Abstract
Background:
Newly symptomatic chronic musculoskeletal illness is often misinterpreted as new pathology, particularly when symptoms are first noticed after an event. In this study, we were interested in the accuracy and reliability of identifying the symptomatic knee based on bilateral MRI reports.
Methods:
We selected a consecutive sample of 30 occupational injury claimants, presenting with unilateral knee symptoms who had bilateral MRI on the same date. A group of blinded musculoskeletal radiologists dictated diagnostic reports, and all members of the Science of Variation Group (SOVG) were asked to indicate the symptomatic side based on the blinded reports. We compared diagnostic accuracy in a multilevel mixed-effects logistic regression model, and calculated interobserver agreement using Fleiss’ kappa.
Results:
Seventy-six surgeons completed the survey. The sensitivity of diagnosing the symptomatic side was 63%, the specificity was 58%, the positive predictive value was 70%, and the negative predictive value was 51%. There was slight agreement among observers (kappa= 0.17). Case descriptions did not improve diagnostic accuracy (Odds Ratio: 1.04; 95% CI: 0.87 to 1.3; P=0.65).
Conclusion:
Identifying the more symptomatic knee in adults based on MRI is unreliable and has limited accuracy, with or without information about demographics and mechanism of injury. When there is a dispute concerning the extent of the injury to a knee in a litigious, medico-legal setting such as Workers’ Compensation, consideration should be given to obtaining a comparison MRI of the uninjured, asymptomatic extremity.

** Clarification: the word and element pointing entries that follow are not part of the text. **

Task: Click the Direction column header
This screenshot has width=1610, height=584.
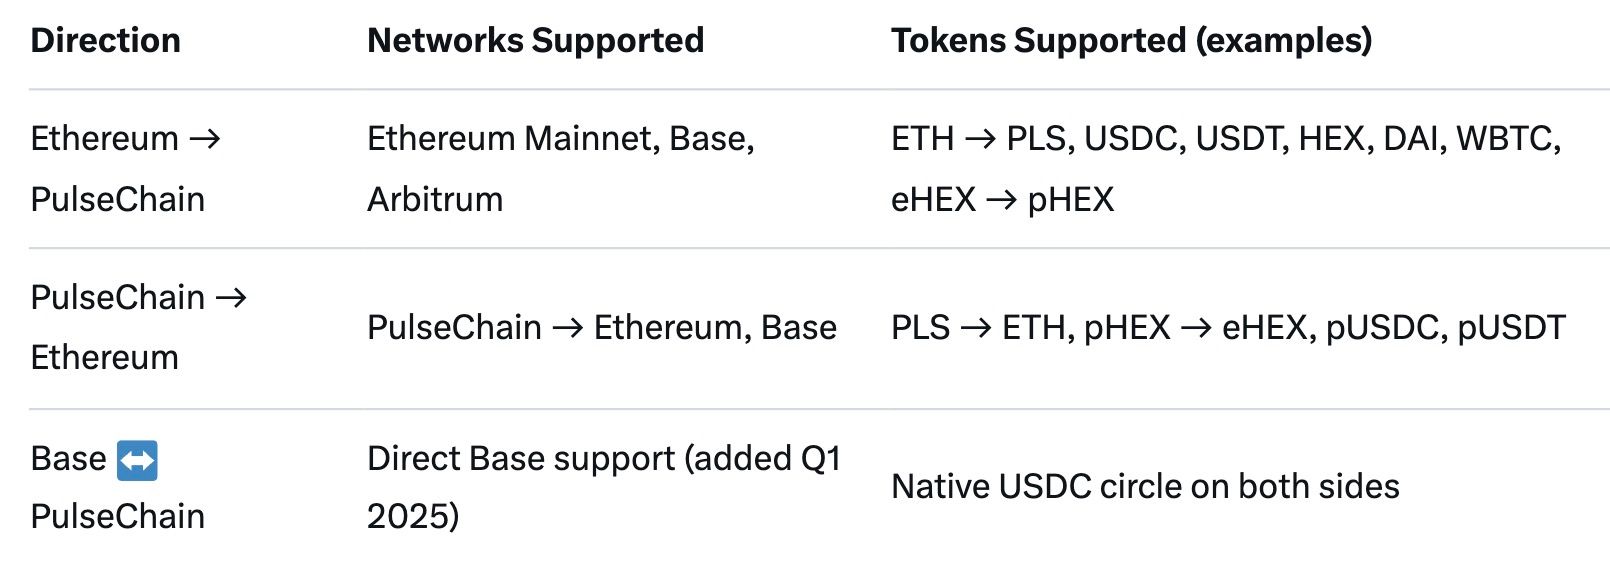Action: [x=106, y=41]
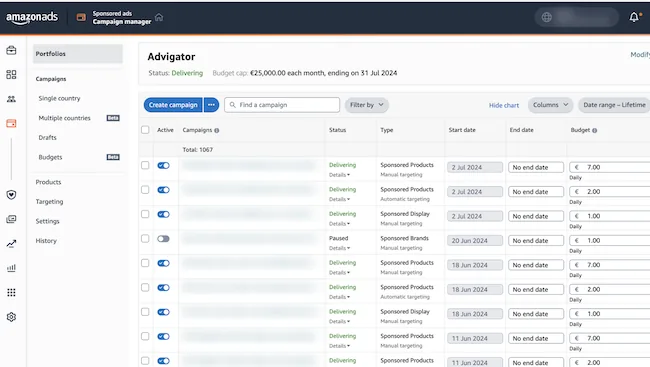Open Targeting in the side menu

(49, 202)
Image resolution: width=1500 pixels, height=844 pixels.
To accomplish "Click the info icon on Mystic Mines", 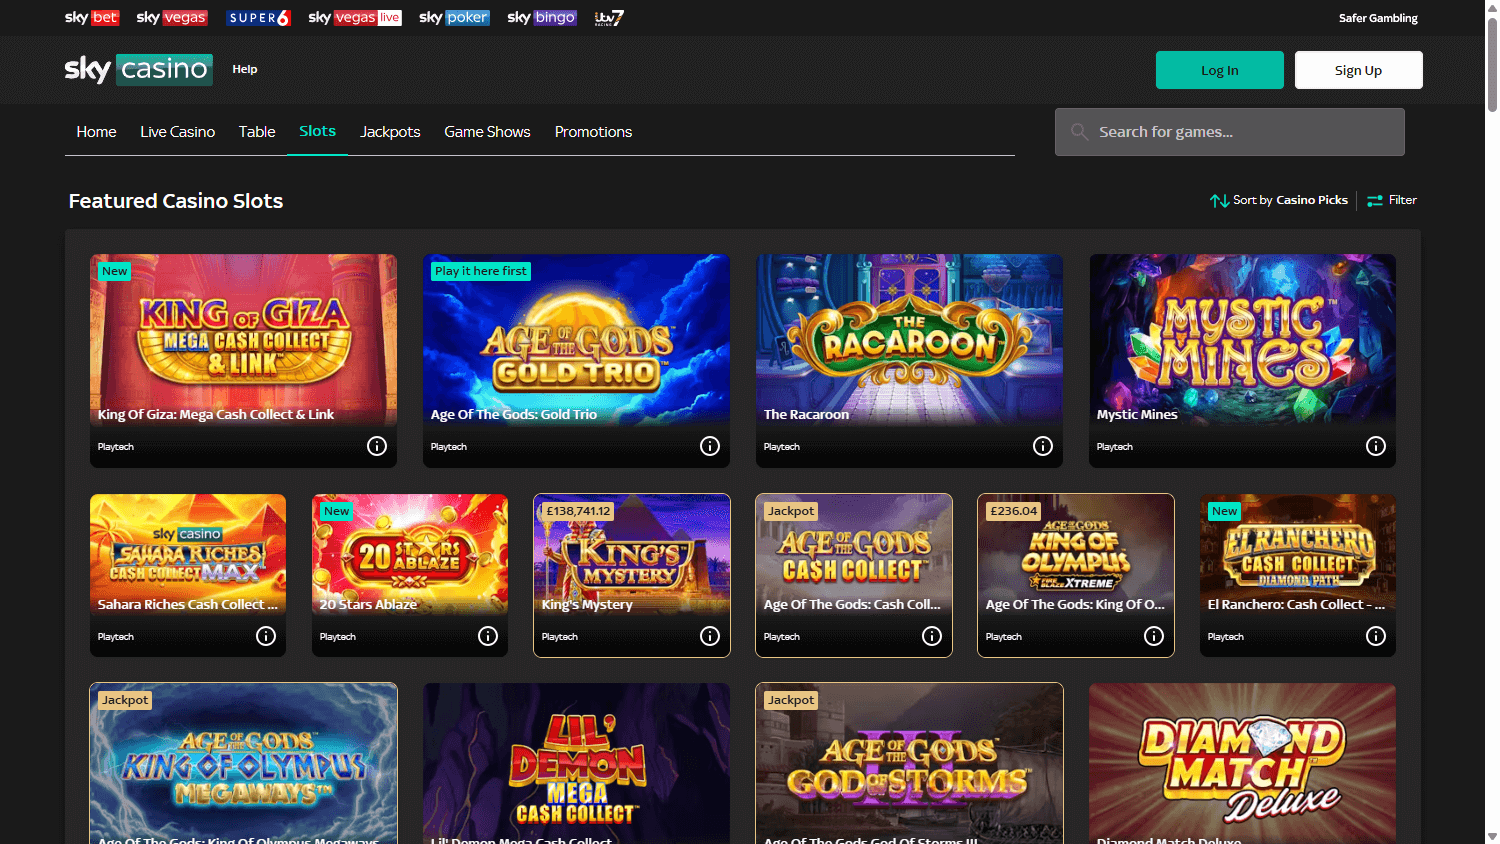I will coord(1375,446).
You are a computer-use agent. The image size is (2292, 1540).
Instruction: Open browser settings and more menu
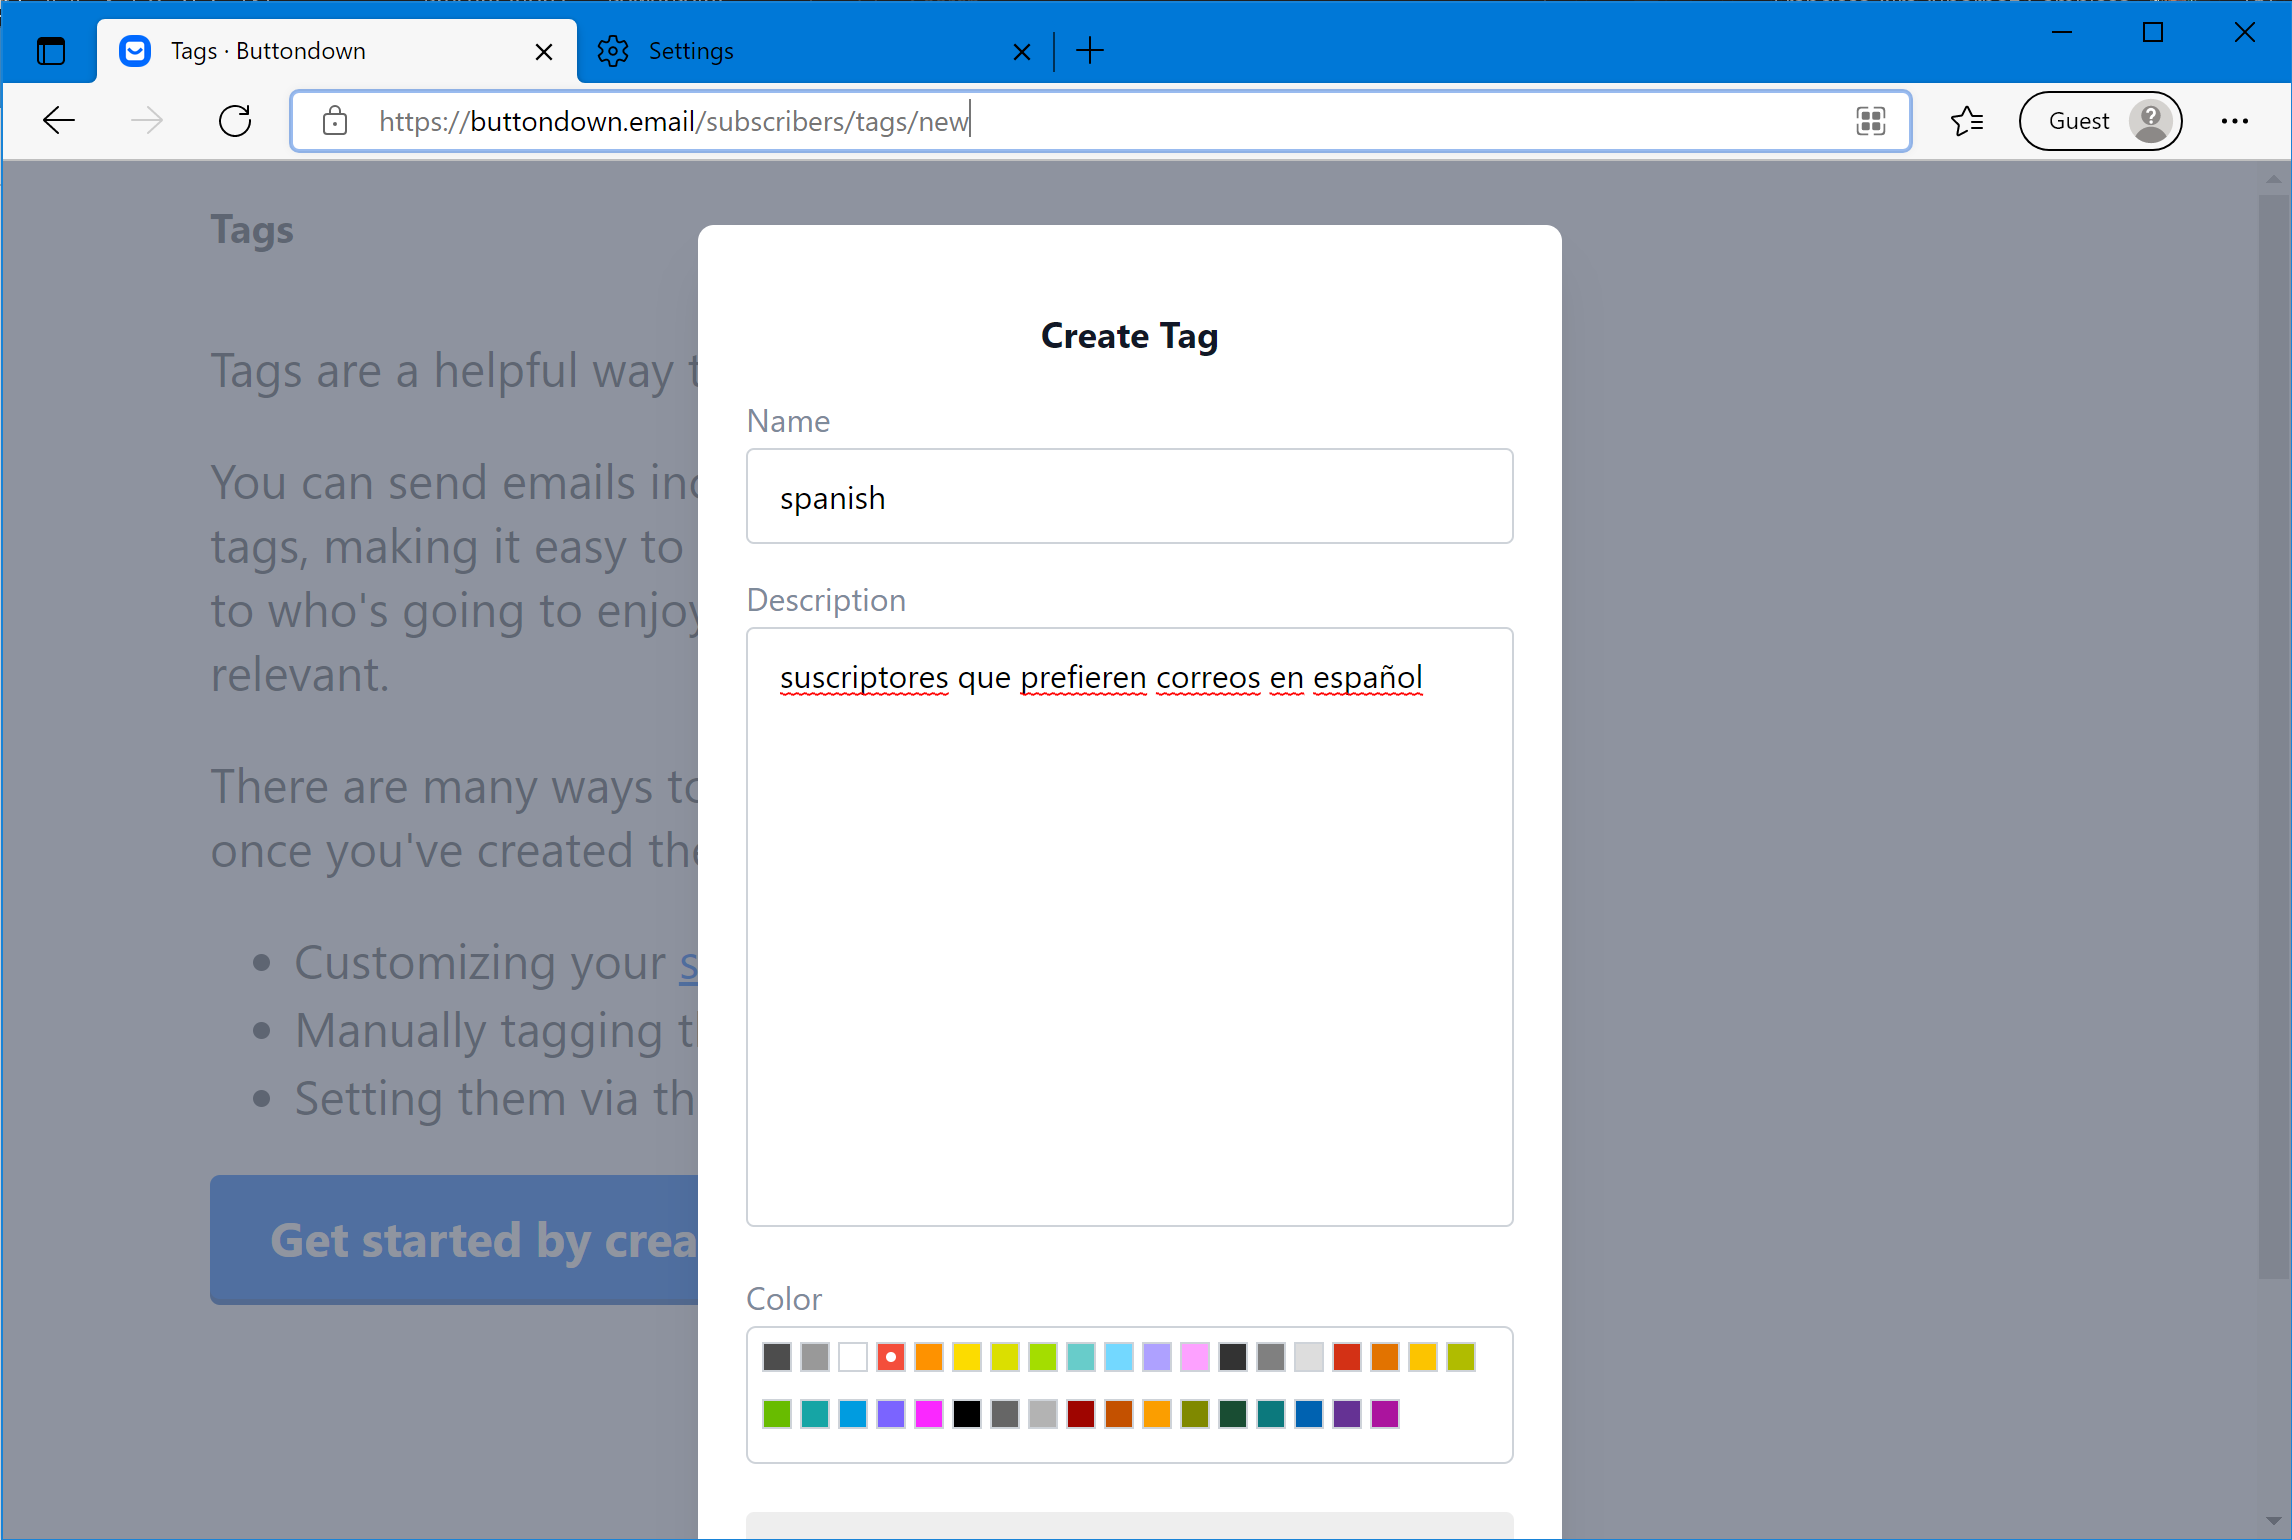[x=2234, y=121]
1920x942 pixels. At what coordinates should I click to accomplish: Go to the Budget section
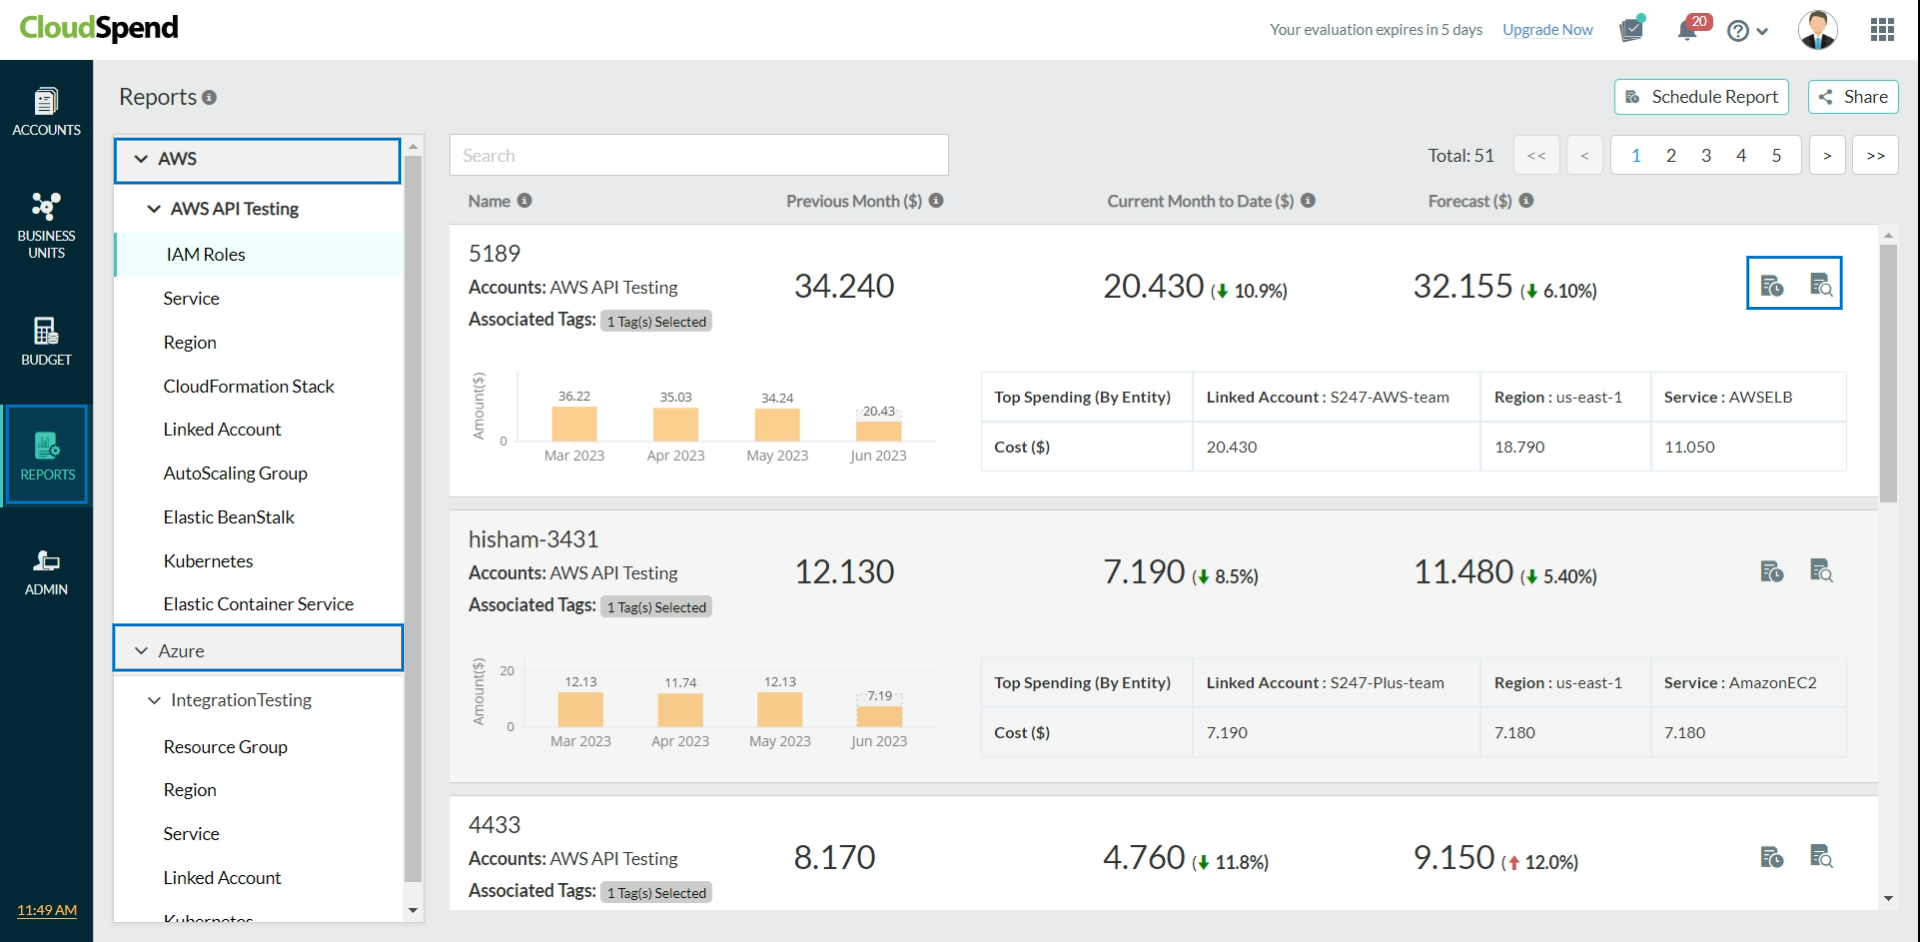tap(46, 341)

Key Words: Accuracy, Knee injury, Magnetic resonance imaging, Reliability, Worker’s compensation insurance
Introduction
Slowly progressive musculoskeletal conditions that are newly symptomatic are often misinterpreted as new pathology, especially when symptoms are first noticed after a (perceived) noxious event. 1 Consequent magnetic resonance imaging (MRI) of the knee often reveals signal abnormalities, although changes (meniscal defects in particular) are also common among asymptomatic people with increasing age. 2–5 In fact, a prior study showed that only 43% of patients with new unilateral knee symptoms associated with a specific event at work have worse pathologic findings on the symptomatic side. 6 MR imaging of the symptomatic side alone may contribute to the misperception that age-related joint changes are the result of acute injury, which may affect decision-making and illness behavior. 7, 8
In this study, we tested the ability of orthopedic surgeons to determine the symptomatic knee among a consecutive sample of occupational injury claimants when viewing radiology reports of MRIs of both knees. We tested the primary null hypothesis that there is no difference in the accuracy of identifying the symptomatic knee based on bilateral MRI reports between observers who receive information about the patient and symptoms and observers who do not. We tested the secondary null hypotheses that 1) there is no difference in the reliability of identifying the symptomatic knee between observers who receive information about the patient and symptoms and observers who do not; there is no difference in 2) accuracy and 3) reliability of diagnosing the symptomatic knee based on patient age category; and 4) surgeons cannot identify the symptomatic knee more often than expected by random chance.
Materials and Methods
Study design and setting
The protocol for this study was approved by our Institutional Review Board (IRB). We selected a consecutive sample of 30 occupational injury claimants (a subset) from a prior study,6 presenting with unilateral knee symptoms who had bilateral MR imaging on the same date. Patients aged 40 years or older were included in this cohort if symptoms were acute in onset and ascribed to a single event at work. All patients who had prior knee surgery or who had radiographic evidence of fracture were excluded. All MR images were multiplanar T1 and T2 weighted sequences without contrast. Diagnostic reports were dictated by a group of expert musculoskeletal radiologists who were blinded to the patients’ clinical history and who were unaware which side was symptomatic.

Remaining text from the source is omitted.